Originally published on September 20, 2015
I want to remember that the other night Wally called me into his room to ask a question. It was past nine o’clock, nearly two hours after we’d first said goodnight. When I heard his voice I snapped hard in reply: That’s enough! Go to sleep!
This made Wally cry. Oh come on, I thought to myself, or maybe said out loud, as I pushed open the door into his dark room. He was face down in his pillow, naked but for his diaper. The pajamas he’d shed an hour earlier lay neatly beside his bed on the floor. He was crying weak, late-night sobs that could have been avoided if he’d just gone to sleep like his brother, who was out cold beneath his sheet in his bed across the room. I thought about insisting that Wally cut it out. After a moment, though, I put my head close to his, so that I could feel his hot wet face against my cheek. I pressed down lightly on his back and told him it was OK.
His sobs started to slow. His voice began to break through. It took him a few times to get his question out all the way. Finally he asked, “Do stoplights change in the night?”
Oh, I thought. I wasn’t sure what to say, so I stammered a bit of everything in reply: No they don’t, yes they do, I don’t know, that’s a good question. Then I said goodnight, and because he’d been crying, I knew as I walked out of the room that I wouldn’t see Wally again until morning.

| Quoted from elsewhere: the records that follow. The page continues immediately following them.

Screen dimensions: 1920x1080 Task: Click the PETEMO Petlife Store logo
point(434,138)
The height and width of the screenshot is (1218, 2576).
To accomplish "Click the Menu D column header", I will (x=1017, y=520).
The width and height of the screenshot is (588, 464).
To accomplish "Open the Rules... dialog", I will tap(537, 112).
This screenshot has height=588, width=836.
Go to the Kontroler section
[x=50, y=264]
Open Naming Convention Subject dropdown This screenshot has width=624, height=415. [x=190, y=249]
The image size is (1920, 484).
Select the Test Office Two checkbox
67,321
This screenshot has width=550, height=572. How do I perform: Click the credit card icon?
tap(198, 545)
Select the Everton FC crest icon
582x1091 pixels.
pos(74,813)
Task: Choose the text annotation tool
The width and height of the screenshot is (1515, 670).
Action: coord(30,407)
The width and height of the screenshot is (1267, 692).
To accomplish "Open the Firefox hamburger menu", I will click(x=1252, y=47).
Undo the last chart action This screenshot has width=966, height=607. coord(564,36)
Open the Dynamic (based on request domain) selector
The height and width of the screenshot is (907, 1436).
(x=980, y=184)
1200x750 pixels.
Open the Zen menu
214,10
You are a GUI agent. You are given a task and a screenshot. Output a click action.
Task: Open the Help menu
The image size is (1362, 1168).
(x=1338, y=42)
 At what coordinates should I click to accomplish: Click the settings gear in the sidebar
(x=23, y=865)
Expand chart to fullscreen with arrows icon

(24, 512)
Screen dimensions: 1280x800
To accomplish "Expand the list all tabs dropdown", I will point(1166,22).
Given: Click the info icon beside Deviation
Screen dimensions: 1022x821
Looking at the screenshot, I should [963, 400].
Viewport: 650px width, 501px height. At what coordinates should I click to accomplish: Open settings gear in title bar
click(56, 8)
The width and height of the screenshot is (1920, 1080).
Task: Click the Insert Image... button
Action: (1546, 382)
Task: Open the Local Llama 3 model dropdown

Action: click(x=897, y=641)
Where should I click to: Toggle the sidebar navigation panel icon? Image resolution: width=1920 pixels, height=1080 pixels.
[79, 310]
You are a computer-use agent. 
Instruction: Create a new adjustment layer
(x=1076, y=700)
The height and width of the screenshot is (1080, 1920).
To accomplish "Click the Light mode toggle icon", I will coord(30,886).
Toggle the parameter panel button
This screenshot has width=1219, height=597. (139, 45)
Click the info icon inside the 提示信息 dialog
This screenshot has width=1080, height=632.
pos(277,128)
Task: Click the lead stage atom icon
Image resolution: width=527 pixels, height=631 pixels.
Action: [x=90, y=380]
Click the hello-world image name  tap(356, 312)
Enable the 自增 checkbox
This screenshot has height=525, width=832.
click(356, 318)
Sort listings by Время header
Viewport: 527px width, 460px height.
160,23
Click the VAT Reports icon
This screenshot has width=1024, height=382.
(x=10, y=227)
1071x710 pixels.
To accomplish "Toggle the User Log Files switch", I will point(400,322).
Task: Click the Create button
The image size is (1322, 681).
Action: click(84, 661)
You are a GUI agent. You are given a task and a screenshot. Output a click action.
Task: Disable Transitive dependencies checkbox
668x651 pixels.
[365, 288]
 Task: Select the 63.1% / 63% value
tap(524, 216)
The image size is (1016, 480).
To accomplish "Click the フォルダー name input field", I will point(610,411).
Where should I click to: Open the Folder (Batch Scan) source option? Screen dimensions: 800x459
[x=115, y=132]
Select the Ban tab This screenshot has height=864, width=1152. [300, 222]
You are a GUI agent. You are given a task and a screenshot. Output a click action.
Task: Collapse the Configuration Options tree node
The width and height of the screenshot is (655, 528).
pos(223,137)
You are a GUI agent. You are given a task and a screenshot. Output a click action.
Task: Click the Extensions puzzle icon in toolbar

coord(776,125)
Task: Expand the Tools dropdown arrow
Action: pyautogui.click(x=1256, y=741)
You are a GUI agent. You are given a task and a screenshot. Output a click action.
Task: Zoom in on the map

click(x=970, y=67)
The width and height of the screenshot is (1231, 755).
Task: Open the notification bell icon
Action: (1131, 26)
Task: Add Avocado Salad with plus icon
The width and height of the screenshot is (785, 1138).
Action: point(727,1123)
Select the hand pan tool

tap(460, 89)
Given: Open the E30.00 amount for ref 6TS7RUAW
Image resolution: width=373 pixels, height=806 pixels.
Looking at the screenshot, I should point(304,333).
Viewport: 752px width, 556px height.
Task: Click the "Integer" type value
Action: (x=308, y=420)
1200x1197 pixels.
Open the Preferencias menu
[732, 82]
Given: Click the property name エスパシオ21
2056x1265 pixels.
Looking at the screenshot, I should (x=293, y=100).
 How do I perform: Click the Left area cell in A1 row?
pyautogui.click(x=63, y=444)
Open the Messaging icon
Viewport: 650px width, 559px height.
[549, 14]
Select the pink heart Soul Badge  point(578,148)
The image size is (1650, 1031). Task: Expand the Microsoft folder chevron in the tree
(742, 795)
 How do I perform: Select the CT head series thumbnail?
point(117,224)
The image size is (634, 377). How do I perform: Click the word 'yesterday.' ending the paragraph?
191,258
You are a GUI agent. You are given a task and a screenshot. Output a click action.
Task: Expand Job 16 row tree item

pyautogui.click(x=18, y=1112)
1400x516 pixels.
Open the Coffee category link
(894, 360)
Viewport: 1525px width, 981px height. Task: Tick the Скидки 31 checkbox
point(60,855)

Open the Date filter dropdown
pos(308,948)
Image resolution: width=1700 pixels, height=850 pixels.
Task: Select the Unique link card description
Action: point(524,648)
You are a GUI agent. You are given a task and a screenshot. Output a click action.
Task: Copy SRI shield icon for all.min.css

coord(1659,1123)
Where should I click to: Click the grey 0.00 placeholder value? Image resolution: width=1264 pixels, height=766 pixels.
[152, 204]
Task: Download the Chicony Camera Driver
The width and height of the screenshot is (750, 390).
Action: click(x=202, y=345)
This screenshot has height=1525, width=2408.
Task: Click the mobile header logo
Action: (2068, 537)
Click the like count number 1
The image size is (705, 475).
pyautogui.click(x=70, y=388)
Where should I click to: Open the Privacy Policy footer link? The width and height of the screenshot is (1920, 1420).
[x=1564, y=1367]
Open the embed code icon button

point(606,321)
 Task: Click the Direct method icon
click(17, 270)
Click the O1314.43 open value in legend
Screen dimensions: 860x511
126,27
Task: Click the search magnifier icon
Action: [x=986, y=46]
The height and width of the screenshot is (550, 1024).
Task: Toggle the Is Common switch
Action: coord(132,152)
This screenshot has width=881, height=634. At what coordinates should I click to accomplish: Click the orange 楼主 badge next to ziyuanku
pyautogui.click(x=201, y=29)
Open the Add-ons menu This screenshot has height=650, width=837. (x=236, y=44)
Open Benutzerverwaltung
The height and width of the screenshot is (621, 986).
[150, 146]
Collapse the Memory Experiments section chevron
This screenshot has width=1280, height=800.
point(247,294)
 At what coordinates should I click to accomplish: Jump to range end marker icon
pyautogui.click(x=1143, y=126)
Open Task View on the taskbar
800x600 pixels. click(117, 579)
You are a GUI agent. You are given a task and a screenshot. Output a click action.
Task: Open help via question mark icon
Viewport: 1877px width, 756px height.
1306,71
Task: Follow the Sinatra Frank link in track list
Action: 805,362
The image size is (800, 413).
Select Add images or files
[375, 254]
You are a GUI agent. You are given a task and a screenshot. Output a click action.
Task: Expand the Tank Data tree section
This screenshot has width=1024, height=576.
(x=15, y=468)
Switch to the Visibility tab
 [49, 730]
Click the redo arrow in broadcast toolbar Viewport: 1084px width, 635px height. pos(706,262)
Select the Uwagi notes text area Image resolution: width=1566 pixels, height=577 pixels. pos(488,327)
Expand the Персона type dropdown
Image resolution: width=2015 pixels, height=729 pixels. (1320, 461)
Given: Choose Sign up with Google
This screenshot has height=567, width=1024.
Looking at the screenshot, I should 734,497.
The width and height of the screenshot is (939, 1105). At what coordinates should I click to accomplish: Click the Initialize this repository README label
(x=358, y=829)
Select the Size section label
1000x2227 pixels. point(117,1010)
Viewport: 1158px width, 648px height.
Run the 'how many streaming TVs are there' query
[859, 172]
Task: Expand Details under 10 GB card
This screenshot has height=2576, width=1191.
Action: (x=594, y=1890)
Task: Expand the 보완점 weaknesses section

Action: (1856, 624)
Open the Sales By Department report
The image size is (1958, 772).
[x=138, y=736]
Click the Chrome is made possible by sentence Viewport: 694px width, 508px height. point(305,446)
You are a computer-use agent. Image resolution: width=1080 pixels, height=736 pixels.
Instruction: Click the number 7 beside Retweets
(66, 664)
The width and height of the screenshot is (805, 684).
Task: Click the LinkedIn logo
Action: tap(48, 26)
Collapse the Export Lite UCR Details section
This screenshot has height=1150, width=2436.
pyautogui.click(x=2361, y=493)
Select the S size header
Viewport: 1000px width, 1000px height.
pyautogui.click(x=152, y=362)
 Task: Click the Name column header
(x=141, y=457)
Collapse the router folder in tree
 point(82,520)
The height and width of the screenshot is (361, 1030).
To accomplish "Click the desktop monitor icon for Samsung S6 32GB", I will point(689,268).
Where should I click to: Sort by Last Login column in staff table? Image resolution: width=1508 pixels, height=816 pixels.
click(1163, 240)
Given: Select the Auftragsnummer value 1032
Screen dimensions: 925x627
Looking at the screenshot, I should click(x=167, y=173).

Afterward I brushed my teeth, took a shower, lay in bed with the feelings from my time with Wally. I felt bad, for one, that I’d snapped at a boy who’d been awake through no real fault of his own, and I felt charmed by the thoughts that bounce around his head when he’s alone at night. But the strongest feeling of all, the one you wouldn’t guess unless you knew something else, was the feeling of not wanting to forget. It was the feeling of wanting very badly to hold that moment with Wally in something more permanent than time.